Think of the feverish thrill of discovering the new and the naughty in London during the Swinging 60s. Now multiply that by decades of opulence and a determination to find different ways of enjoyment and indulgence. Oh, and do that in a Paris gratefully free of war.  That’s the Belle Époque, pressure-cooker Parisian years from 1871 to 1914 that touched everything from architecture to jewellery and continuously sustained new forms of music. 

New to St John’s this year, the Belle Époque Festival is a tantalising peek into a musical world turning its back on heavy symphonic styles and doing it in a world building the Eiffel Tower in steel, welcoming motor cars and aeroplanes. Bombastic architecture and gilded decors were replaced by the amusing swirls of Art Nouveau. The yearly cycle of Haute Couture was created, hems raised, hair shortened, and food was celebratory. Everyone wanted to be in Paris, especially rich Americans.

From 1903, it was Gertrude Stein and Alice B. Toklas. Their salon encouraged Picasso and other brave visual reinventors. Winnaretta Singer, daughter of the inventor of the sewing machine, married Prince Edmond de Polignac, both of them gay, and created a glittering hothouse of new music, inspiring premieres by those such as Debussy, Ravel, Faure and de Falla. Lesser salons wanted lighter music, joie de vivre rather than Sturm und Drang. And there were the Folies Bergère and Toulouse-Lautrec’s Moulin Rouge, creator of the wickedest version of the Can-Can.

These remarkable times provide the backdrop to the Belle Époque Festival at St John’s, which features one composer as a steady and fascinating thread, Reynaldo Hahn.
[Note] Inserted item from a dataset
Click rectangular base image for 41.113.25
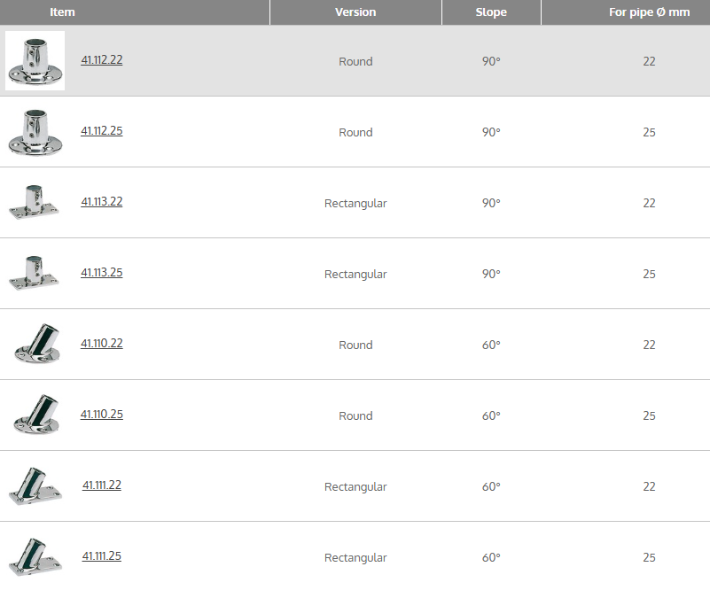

Born in Venezuela, Hahn emigrated with his family to Paris in the late 1870s where he studied alongside Ravel and under the tutelage of Charles Gounod, Jules Massenet, and Camille Saint-Saëns. He composed over 100 art songs and eventually rose to Director of the Paris Opéra.

A programme of eight events includes a dedicated Hahn recital from the internationally acclaimed Véronique Gens (soprano) and Susan Manoff (piano), a Southbank Sinfonia performance with Hahn’s orchestral Provencal Concerto and Hungarian Suite, a Masterclass with Véronique Gens, a talk, and concerts with surprising appearances from Bach, Mozart, Haydn, and Rameau. 

The last song of the last concert of the Belle Époque Festival is A Chloris, Hahn’s hymn to the nymph of Spring renewal, with perhaps the most enchanting of all accompaniments. It’s the perfect way to sign off this Festival and to leave you wanting more in 2023.